Former New Zealand Prime Minister Jacinda Ardern has quietly moved her family to Sydney’s wealthy Northern Beaches, joining the record exodus of Kiwis fleeing the country she once led.
Ardern resigned in early 2023, claiming burnout after intense backlash against her government’s draconian COVID response — some of the world’s harshest lockdowns, border closures, vaccine mandates, and family separations.
Since then she has collected high-profile international fellowships at Harvard and Oxford, Earthshot Prize roles, and book tours.
The move coincides with New Zealand’s crippling brain drain — over 60,000 citizens left in 2025 alone for better prospects across the Tasman.
Critics highlight the glaring irony: the leader who enforced extended house arrests and rigid border controls now enjoys easy Trans-Tasman access to Australia’s freer environment.
Her “be kind” slogan, they argue, masked an authoritarian style that wrecked businesses, mental health and civil liberties, cratering her popularity before she quit.
The timing has drawn sharp condemnation, coming days after the Royal Commission of Inquiry’s final COVID report in early March 2026.
Ardern’s choice of one of Sydney’s most expensive suburbs stands in stark contrast to the cost-of-living and housing crisis still gripping the Kiwis she left behind.
While her spokesperson cites “work opportunities,” detractors call it deeply hypocritical — escaping the long-term damage of the very policies she imposed.
Whether temporary or permanent, the relocation symbolises the ultimate divide: her glide into global comfort, their struggle with the consequences.
Conservative Media Rebel News have released the following notification with a petition:
Former New Zealand Prime Minister Jacinda Ardern, once hailed for her “kindness,” oversaw one of the most brutal lockdown regimes in the democratic world.
… and now she wants to call Australia home, relocating her family to our shores.
Under her watch, Kiwis endured prolonged house arrests, family separations, economic devastation and a chilling erosion of civil liberties … all wrapped in warm and fuzzy “empathetic” PR.
Eventually, New Zealanders saw through her act, despite constant gaslighting from the mainstream media, desperate to portray her as Mother Teresa of the Pacific.

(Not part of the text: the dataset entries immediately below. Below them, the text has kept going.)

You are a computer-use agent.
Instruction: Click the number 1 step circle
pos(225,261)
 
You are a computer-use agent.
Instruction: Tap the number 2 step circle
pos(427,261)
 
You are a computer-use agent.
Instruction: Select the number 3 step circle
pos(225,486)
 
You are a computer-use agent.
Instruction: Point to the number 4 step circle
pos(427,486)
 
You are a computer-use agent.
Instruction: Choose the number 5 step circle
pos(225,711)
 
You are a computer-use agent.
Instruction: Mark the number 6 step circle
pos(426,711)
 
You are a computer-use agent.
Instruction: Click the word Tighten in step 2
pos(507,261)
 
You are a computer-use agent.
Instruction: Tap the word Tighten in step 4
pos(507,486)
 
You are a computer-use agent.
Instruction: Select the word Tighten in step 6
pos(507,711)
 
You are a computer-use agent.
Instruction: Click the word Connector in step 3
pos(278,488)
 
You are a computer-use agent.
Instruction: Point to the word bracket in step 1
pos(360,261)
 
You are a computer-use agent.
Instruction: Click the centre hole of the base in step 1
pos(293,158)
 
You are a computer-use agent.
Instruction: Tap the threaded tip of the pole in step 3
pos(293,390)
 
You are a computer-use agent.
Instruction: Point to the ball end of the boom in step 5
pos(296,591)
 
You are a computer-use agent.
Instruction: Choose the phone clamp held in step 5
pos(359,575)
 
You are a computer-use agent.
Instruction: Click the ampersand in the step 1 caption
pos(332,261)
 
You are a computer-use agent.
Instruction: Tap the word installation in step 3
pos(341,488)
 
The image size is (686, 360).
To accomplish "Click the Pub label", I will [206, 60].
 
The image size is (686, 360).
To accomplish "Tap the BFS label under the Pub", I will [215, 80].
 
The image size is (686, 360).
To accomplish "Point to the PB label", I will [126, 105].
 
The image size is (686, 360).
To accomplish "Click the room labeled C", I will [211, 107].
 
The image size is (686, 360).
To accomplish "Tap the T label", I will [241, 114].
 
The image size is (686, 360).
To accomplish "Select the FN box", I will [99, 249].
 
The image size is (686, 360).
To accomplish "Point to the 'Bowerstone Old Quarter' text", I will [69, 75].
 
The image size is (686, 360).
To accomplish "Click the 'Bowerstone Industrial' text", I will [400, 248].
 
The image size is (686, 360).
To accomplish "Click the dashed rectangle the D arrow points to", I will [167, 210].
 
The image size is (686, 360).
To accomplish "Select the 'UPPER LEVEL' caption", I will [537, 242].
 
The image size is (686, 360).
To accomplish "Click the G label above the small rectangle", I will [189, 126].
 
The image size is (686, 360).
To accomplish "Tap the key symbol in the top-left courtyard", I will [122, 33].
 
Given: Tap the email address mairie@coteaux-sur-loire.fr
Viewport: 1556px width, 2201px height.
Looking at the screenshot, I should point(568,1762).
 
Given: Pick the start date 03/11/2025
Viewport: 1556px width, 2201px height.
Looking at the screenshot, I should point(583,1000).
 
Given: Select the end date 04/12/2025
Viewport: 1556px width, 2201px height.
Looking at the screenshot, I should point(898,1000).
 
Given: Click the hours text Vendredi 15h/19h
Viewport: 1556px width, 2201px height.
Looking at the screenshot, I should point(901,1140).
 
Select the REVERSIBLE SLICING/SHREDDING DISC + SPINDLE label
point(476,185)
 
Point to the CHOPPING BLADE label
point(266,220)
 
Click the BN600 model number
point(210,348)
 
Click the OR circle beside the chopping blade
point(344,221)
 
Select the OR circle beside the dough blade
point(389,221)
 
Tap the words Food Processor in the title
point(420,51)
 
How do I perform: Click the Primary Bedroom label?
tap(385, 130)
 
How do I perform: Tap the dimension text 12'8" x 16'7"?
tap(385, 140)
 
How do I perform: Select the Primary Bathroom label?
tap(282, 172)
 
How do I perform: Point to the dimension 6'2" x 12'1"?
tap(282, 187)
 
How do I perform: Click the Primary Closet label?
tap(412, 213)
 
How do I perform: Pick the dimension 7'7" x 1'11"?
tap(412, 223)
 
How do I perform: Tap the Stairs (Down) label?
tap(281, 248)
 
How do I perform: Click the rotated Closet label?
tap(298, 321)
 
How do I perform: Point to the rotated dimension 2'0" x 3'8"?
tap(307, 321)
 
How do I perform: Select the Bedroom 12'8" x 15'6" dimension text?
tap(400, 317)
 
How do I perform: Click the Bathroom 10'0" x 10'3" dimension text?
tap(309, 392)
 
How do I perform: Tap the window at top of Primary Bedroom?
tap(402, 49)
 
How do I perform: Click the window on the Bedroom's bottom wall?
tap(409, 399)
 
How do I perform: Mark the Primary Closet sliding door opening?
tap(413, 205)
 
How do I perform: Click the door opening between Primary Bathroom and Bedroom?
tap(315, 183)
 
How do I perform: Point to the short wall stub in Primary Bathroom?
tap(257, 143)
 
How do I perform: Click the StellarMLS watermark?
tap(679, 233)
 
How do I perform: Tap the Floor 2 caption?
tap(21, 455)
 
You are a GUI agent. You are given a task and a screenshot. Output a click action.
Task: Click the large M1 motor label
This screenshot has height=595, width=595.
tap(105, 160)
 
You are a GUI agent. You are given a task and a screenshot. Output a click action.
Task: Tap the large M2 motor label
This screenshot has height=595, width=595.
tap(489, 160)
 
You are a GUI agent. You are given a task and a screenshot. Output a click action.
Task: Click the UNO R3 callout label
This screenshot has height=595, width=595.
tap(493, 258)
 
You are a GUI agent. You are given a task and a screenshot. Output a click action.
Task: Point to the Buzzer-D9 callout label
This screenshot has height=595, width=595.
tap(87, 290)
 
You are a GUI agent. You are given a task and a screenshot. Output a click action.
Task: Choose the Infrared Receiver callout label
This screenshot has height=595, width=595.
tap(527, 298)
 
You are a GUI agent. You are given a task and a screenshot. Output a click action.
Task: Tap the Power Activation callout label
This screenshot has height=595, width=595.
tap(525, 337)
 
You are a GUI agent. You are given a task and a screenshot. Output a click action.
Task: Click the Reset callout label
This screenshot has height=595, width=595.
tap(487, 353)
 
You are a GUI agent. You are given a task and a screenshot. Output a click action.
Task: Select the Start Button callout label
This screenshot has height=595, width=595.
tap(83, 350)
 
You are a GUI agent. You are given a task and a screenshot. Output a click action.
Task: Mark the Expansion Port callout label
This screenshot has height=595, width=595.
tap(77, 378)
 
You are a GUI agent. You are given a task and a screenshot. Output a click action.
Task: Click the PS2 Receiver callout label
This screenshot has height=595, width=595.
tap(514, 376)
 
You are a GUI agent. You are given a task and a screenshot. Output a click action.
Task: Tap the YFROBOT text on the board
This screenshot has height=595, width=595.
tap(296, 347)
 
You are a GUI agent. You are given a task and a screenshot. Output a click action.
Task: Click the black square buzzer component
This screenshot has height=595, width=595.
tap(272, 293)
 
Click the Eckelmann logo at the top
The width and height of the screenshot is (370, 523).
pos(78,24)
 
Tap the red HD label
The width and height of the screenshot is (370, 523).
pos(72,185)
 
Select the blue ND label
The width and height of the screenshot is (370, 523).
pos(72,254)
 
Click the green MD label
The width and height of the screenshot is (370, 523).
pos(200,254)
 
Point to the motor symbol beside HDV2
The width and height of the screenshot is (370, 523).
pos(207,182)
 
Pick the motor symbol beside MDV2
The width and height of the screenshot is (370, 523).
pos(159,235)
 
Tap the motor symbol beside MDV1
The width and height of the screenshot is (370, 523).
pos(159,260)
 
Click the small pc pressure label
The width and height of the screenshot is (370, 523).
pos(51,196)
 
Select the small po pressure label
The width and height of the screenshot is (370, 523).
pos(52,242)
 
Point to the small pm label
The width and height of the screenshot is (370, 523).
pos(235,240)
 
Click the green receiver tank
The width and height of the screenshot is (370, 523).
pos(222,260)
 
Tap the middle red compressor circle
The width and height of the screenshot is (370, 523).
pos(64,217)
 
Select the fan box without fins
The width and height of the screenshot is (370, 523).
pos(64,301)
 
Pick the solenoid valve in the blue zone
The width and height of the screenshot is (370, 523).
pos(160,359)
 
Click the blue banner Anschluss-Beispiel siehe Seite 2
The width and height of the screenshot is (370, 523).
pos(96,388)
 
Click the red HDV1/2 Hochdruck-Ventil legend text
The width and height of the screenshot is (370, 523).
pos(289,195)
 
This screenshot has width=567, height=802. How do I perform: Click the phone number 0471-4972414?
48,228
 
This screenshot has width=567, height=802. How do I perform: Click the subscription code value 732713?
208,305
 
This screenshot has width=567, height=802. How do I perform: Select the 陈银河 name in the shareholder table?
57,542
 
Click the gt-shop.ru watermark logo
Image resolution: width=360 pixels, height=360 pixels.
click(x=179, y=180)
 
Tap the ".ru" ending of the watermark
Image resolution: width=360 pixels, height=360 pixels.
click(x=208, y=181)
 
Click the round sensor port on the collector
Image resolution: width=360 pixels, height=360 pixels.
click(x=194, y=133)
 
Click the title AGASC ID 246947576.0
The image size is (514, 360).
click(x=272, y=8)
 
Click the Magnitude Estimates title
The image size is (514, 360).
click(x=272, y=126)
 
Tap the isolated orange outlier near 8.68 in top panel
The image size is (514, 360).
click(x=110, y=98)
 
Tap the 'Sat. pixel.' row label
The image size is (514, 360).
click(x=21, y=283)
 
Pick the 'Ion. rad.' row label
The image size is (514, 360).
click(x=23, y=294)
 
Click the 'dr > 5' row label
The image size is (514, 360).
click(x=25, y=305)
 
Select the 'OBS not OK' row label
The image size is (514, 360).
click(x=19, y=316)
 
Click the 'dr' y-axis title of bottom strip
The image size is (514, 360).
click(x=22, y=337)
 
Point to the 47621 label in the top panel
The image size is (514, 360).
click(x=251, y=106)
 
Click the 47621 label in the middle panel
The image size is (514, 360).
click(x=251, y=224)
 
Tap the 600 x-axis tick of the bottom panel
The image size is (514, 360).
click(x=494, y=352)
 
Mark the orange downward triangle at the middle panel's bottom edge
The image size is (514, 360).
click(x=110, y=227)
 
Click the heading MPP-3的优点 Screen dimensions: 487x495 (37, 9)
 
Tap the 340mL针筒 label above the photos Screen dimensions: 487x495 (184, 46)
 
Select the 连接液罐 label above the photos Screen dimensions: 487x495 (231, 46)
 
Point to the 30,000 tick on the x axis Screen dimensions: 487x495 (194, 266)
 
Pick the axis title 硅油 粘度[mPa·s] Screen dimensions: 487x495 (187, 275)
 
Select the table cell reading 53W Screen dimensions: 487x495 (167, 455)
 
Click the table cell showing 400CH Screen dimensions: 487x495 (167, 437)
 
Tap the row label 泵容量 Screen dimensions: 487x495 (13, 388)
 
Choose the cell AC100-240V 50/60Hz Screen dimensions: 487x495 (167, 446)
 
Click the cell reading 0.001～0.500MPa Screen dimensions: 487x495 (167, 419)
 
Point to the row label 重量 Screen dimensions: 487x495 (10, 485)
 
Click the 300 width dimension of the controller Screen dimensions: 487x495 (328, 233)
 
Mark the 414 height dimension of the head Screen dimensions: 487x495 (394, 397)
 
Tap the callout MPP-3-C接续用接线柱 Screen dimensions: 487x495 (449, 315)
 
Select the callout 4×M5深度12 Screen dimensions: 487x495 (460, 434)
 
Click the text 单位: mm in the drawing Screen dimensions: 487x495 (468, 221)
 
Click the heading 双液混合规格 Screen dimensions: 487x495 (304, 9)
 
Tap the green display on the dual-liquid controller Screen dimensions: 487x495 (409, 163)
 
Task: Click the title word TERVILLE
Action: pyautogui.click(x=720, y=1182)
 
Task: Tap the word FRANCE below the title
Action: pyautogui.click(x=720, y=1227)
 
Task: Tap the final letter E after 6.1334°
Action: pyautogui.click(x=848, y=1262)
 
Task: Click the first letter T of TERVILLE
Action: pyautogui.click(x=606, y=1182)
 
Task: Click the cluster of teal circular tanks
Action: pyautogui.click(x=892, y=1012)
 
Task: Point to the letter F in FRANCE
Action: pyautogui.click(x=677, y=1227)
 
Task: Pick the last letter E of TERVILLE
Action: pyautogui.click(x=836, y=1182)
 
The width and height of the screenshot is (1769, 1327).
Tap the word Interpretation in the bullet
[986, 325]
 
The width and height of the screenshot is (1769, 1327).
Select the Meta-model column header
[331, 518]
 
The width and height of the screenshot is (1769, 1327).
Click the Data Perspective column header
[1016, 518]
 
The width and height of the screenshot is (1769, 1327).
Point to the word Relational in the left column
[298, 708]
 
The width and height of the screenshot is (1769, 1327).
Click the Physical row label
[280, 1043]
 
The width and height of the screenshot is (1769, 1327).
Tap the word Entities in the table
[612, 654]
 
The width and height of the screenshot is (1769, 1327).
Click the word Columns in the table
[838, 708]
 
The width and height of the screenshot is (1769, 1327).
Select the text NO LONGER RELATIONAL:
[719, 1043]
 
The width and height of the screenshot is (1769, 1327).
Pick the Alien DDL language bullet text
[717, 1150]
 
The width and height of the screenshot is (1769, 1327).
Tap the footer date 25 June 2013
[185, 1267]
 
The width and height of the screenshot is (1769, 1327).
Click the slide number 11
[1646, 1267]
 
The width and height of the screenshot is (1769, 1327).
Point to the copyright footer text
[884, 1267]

But her popularity plummeted as the truth emerged: “be kind” was code for authoritarian control, with mandates that crushed jobs, spirits and trust.
After resigning in 2023 amid backlash, Ardern fled to international gigs: Harvard fellowships in the U.S., Oxford roles in the UK, trusteeship for Prince William’s Earthshot Prize and promoting her 2025 memoir A Different Kind of Power and a fluffy children’s book Mum’s Busy Work.
Now, in 2026, she’s basing her family in Sydney’s ritzy Northern Beaches, joining the Kiwi exodus she helped fuel through her policies.
Why should Australians host this exiled lockdown tyrant? Why can’t she return to NZ to confront the Royal Commission’s scrutiny, the victims of her overreach and the resentment she earned?
Her move reeks of hypocrisy: Locking borders on her people while slipping across the Tasman for a fresh start.